The answer must be every line below that contains the string "English".

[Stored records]
----------
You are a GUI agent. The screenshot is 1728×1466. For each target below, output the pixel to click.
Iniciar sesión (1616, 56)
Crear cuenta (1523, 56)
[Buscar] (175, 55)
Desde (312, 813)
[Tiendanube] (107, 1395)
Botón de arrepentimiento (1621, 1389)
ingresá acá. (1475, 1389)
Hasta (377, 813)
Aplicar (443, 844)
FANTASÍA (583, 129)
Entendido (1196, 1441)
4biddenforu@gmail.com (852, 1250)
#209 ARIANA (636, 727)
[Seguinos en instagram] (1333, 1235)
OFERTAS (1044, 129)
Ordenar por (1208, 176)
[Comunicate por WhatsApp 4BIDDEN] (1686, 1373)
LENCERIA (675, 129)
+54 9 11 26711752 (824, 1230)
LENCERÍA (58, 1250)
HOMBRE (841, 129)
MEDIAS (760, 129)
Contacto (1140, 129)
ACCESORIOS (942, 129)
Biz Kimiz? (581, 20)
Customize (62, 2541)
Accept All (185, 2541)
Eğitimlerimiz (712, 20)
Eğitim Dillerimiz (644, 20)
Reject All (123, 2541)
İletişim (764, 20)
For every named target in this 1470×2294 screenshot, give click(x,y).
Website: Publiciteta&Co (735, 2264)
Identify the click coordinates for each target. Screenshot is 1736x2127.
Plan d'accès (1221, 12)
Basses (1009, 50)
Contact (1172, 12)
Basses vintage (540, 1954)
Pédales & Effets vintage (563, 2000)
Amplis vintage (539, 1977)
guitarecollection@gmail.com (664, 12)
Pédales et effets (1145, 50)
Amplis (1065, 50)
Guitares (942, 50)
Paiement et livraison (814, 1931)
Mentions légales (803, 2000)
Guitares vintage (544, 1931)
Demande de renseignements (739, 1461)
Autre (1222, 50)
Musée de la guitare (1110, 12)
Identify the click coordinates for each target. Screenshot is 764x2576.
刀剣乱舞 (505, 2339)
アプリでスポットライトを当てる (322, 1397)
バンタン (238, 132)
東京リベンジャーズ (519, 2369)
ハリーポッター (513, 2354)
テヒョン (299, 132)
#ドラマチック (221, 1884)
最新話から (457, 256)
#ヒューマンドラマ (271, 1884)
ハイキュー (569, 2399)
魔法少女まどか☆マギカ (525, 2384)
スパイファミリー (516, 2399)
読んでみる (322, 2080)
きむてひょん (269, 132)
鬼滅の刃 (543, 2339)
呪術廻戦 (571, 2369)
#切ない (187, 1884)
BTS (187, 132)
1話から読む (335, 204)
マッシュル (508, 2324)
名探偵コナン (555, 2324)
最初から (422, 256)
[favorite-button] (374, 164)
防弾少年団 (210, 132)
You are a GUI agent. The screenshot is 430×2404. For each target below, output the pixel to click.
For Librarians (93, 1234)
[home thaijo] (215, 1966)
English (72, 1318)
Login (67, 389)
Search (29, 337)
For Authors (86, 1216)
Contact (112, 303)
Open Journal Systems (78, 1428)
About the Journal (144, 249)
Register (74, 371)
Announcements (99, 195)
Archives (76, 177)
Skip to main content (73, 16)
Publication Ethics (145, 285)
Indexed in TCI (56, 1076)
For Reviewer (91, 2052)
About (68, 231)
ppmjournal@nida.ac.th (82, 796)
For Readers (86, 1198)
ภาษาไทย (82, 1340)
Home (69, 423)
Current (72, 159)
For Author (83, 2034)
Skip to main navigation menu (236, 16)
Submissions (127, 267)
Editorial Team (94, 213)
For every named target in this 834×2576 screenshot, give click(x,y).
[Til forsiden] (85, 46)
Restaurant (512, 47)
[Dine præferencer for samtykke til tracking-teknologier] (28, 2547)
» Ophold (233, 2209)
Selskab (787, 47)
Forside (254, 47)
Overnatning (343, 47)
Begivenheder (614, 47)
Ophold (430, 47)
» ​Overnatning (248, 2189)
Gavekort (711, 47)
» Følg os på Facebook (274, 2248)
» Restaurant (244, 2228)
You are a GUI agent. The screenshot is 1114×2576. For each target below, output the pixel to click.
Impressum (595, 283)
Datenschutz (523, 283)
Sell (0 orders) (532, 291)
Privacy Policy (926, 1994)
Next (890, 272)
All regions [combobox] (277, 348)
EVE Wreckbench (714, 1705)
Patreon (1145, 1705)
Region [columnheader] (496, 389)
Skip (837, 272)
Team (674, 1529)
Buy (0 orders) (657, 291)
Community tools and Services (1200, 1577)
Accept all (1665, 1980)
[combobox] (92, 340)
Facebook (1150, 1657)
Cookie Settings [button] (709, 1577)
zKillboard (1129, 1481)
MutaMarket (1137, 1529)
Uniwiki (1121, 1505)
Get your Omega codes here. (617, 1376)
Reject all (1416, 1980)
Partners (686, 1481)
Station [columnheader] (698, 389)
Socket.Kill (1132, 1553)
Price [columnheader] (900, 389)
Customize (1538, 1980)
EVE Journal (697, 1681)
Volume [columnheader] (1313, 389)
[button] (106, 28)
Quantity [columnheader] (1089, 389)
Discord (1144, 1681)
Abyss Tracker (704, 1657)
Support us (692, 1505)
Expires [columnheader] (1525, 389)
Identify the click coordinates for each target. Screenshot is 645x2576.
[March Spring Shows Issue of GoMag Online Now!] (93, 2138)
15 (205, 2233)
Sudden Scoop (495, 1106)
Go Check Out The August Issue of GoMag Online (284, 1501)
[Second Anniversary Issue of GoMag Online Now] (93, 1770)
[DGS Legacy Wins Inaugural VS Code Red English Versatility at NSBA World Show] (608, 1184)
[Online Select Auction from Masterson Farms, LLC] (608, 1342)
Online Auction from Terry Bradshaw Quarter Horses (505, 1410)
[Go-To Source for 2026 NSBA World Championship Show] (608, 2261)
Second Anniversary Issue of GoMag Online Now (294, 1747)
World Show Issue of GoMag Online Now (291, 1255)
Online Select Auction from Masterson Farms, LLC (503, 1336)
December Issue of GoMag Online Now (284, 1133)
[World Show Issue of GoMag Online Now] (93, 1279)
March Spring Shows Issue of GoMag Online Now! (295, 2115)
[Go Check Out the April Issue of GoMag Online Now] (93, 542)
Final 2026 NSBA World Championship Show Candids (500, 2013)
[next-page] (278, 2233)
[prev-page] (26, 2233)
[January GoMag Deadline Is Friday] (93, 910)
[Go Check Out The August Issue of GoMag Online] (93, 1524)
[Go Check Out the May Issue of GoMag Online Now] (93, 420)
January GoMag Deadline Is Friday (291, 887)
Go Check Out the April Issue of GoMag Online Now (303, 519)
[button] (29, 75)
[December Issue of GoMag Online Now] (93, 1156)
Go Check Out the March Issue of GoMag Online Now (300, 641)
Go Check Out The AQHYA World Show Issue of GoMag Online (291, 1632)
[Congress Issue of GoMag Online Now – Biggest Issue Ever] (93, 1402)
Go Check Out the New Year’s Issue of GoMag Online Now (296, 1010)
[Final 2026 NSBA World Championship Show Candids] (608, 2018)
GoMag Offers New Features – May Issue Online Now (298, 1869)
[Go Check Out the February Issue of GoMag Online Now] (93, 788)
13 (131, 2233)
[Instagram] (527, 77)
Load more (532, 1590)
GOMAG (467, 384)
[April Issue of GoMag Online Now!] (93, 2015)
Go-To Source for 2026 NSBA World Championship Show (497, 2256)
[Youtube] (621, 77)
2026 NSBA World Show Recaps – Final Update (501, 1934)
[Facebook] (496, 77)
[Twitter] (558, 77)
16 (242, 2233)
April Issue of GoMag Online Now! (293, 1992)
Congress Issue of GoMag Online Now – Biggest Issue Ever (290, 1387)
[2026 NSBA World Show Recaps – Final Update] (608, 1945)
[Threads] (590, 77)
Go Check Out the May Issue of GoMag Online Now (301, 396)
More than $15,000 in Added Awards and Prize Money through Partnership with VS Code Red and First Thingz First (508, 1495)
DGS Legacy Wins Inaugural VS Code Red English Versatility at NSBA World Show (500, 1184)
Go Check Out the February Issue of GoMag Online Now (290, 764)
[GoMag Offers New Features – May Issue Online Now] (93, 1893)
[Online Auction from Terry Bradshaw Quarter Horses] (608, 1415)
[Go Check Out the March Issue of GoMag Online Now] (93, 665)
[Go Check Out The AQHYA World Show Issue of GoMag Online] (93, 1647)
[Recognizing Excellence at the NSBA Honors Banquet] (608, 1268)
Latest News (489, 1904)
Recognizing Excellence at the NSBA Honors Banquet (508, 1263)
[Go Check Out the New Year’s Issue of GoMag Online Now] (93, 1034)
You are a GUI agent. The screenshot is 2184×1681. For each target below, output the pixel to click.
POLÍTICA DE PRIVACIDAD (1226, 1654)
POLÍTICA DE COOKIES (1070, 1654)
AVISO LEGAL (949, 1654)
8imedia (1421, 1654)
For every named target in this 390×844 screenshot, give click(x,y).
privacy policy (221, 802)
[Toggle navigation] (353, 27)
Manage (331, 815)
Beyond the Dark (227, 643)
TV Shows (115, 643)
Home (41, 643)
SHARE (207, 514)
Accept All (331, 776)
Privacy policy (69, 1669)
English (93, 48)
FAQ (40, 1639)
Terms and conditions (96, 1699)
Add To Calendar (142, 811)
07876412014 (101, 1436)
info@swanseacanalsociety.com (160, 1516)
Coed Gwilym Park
----------
- **Solution to this exercise**
English (72, 1318)
[DGS Legacy Wins Inaugural VS Code Red English Versatility at NSBA World Show] (608, 1184)
DGS Legacy Wins Inaugural VS Code Red English Versatility at NSBA World Show (500, 1184)
English (93, 48)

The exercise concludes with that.